Render the records from the line containing "This screenshot has width=307, height=666." through the line containing "will click(241, 452)." as a two-column CSV with the headers input and output. Put one row per record, each value in a single quoted field with line breaks replaced by spaces.

- _INPUT DATA_

** start **

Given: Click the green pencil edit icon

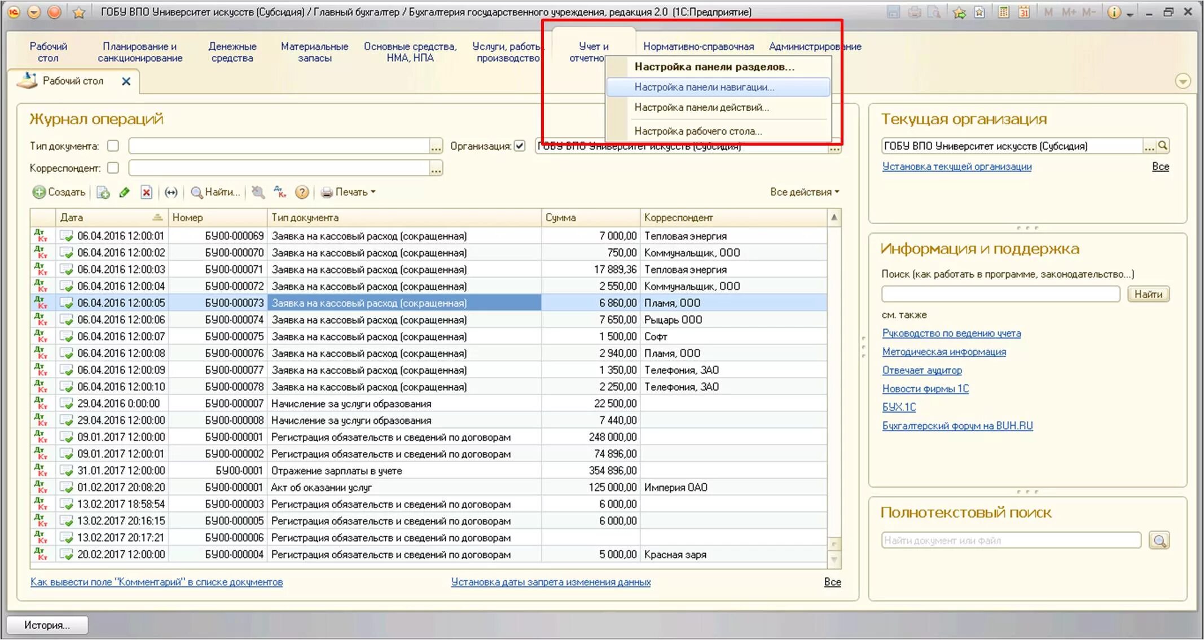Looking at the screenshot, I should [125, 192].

** end **
** start **

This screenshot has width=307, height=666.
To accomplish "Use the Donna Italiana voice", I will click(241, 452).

** end **
** start **

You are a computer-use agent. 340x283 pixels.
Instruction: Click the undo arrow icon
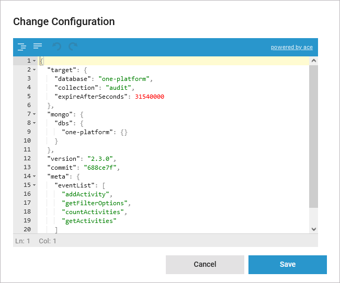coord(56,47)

** end **

- _EXERCISE SOLUTION_
input,output
"This screenshot has width=307, height=666. To accomplish ""Use the Donna Italiana voice"",","I will click(241, 452)."